[PROBLEMS]
**A.** Answer these from the legal excerpt on adoption veto rights, one line each:
(i) What citation follows the quoted passage?
(ii) Whose equal protection rights did the court find were not violated?
(iii) What case is named in the final line?
**B.** List every kind of father that the legal excerpt on adoption veto rights describes.
**C.** Carry on the legal excerpt on adoption veto rights from its final line.

[QUOTED TEXT]
__________________________________________________

Insofar as the equal protection argument was concerned, the court
stated:
"We
think appellant's interests are readily distinguishable from those of a
separated or divorced father, and accordingly believe that the State
could permissibly
give appellant less veto authority than it provides to a
married father." p. 256, 98 S.Ct. 555.
The court found that the difference in the extent of
the commitment to the welfare of the child that obviously
exists between fathers of illegitimate children and those of children
born in wedlock, was sufficient to satisfy the state's interest
in the welfare of its children in setting different veto
authority to an adoption *216
and that such a different standard or requirement did not
violate Quilloin's equal protection rights.
Finally, only a year later, Caban v. Mohammed, 441 U.S.

__________________________________________________

[GIVEN INFORMATION]
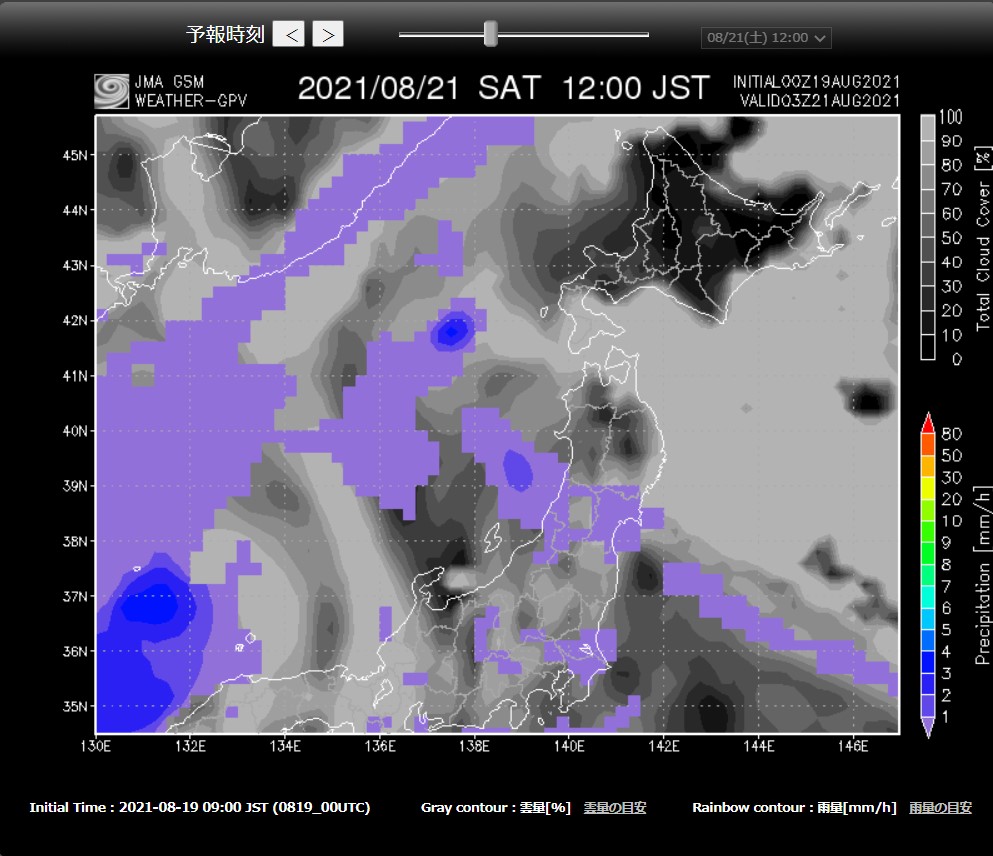Click the left end of the time slider track
Viewport: 993px width, 856px height.
402,35
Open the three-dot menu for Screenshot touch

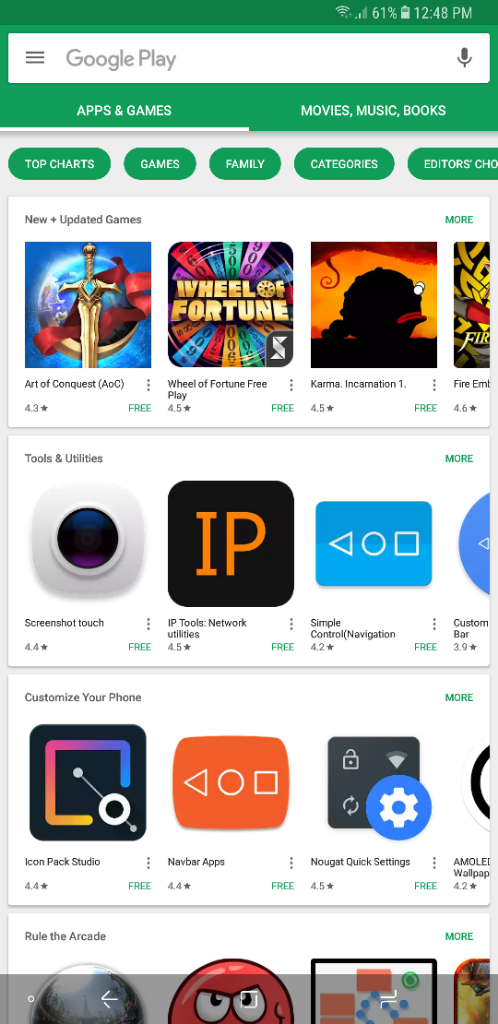point(148,624)
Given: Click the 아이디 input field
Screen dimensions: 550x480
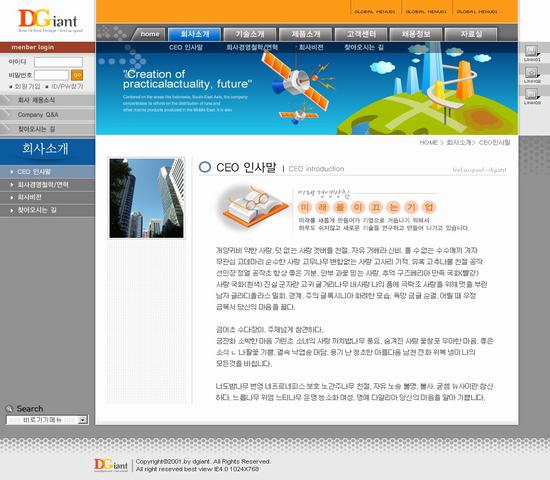Looking at the screenshot, I should point(58,62).
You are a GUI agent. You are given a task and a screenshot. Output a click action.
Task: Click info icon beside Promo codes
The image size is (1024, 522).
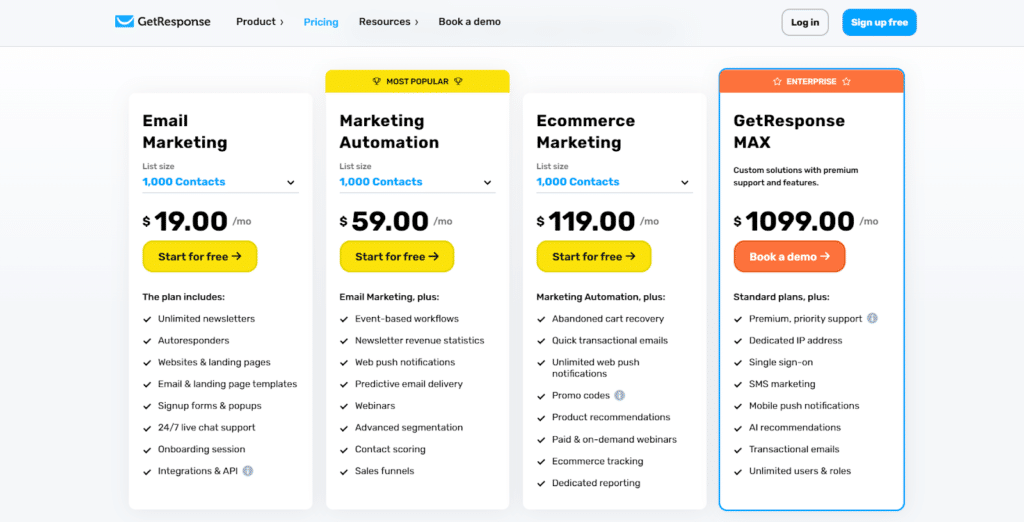coord(620,395)
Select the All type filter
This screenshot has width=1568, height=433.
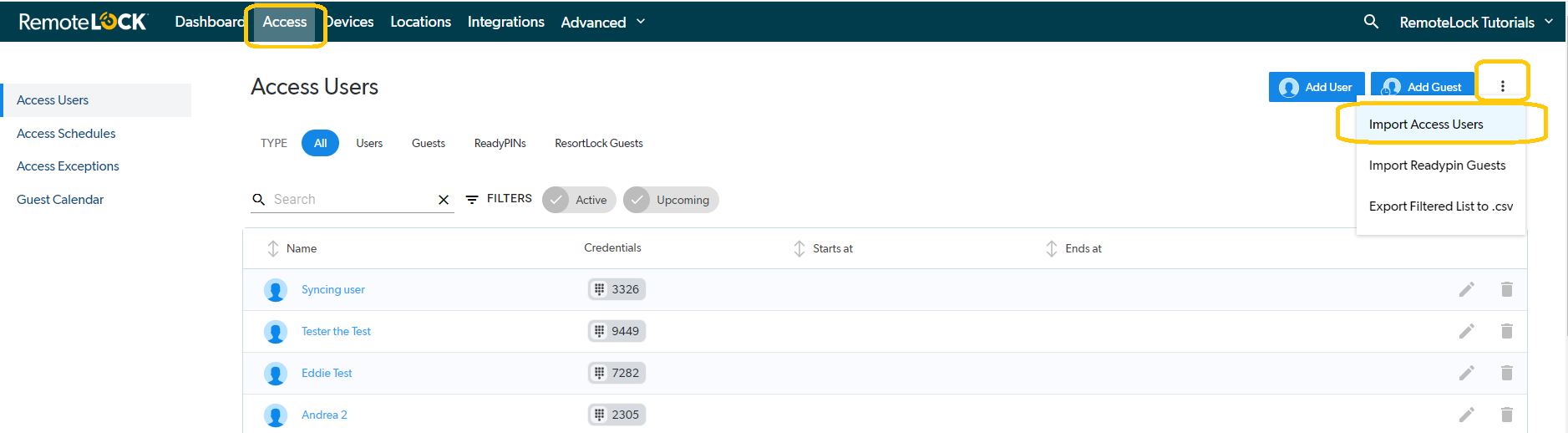(320, 143)
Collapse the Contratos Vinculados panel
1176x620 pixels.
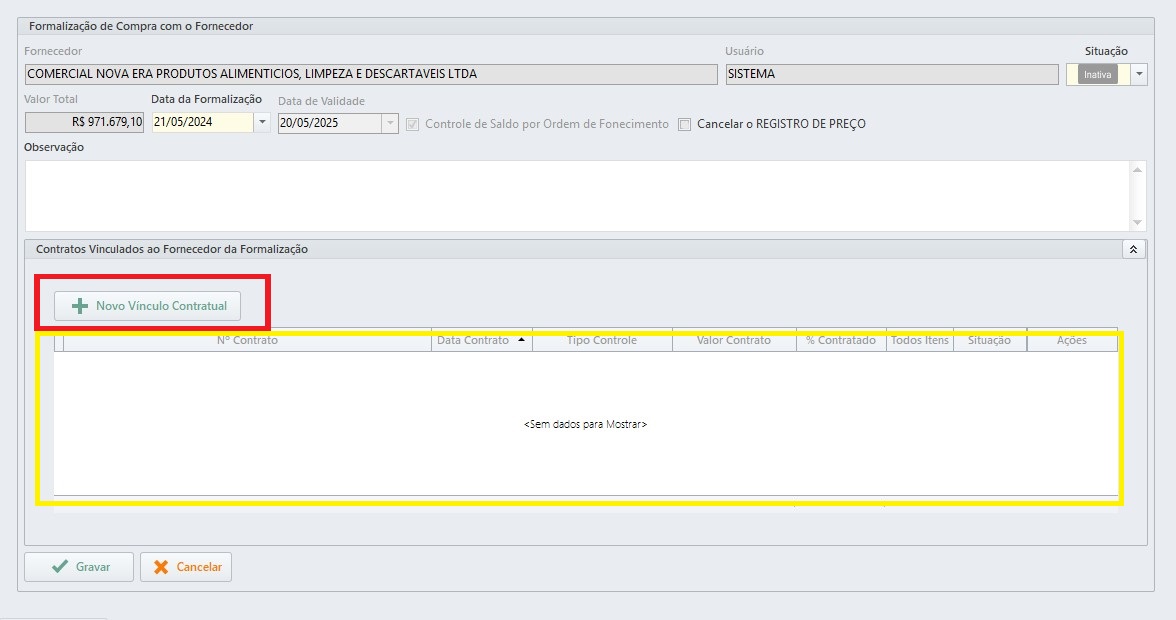click(1133, 250)
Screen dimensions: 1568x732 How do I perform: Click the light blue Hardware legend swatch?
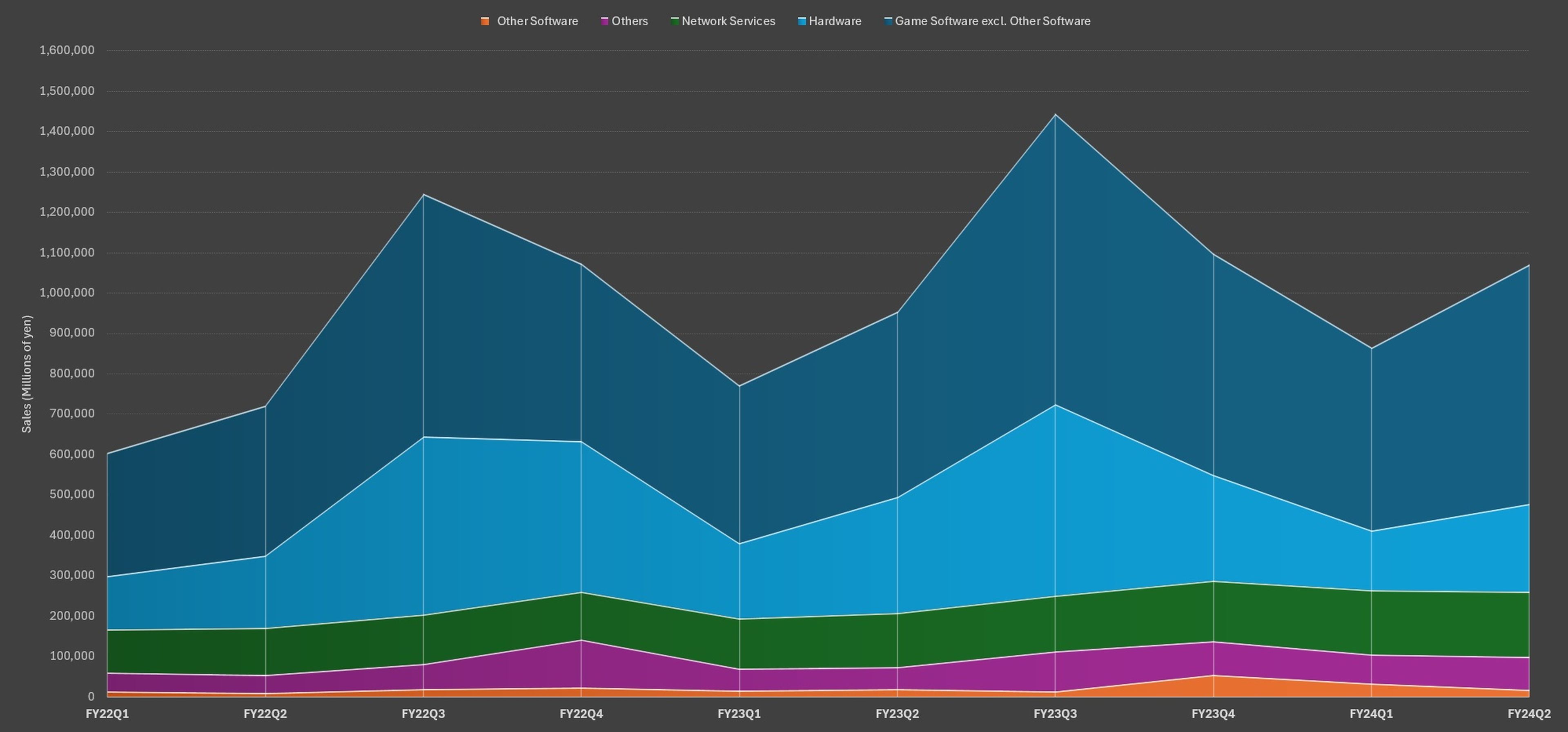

__________________________________________________

[RESULTS OF THE EXERCISE]
**A.**
(i) p. 256, 98 S.Ct. 555.
(ii) Quilloin's
(iii) Caban v. Mohammed, 441 U.S.

**B.**
- separated or divorced father
- married father
- fathers of illegitimate children
- fathers of children born in wedlock

**C.**
380, 99 S.Ct. 1760, 60 L.Ed.2d 297 (1979), was decided
by the court. Under a New York statute similar to
ours, the court held that the statute which granted an
unwed mother the authority to block the adoption of her
child simply by withholding consent but did not give an
unwed father a similar right was unconstitutional as a violation
of the gender-based prohibition against denial of equal protection of
the laws. Caban and Maria Mohammed had lived together out-of-wedlock
for several years in New York City during which time
two children were born. Caban was the acknowledged father and
contributed to their support over the years. After he and
Maria separated, and she married Mohammed, Caban continued to maintain
contact with the children and throughout the years maintained a
close personal and familial relationship with them. Maria's new husband
desired to adopt the two Caban children. Section 111 of
the New York Domestic Relations
Law (McKinney, 1977) provided in part:
"Subject
to the limitations hereinafter set forth, consent to adoption shall
be required as follows:
1.
Of the adoptive child, if over fourteen years of age,
unless the judge or surrogate in his discretion dispenses with
such consent;
2.
Of the parents or surviving parent, whether adult or infant,
of a child born in wedlock;
3.
Of the mother, whether adult or infant, of a child
born out of wedlock;
4.
...."
Certain exceptions and limitations were contained within the statute which
are not relevant to our decision here.
As is obvious, the New York statute as it applies
to the father of an illegitimate child is essentially identical
to our own statute now before this court for examination.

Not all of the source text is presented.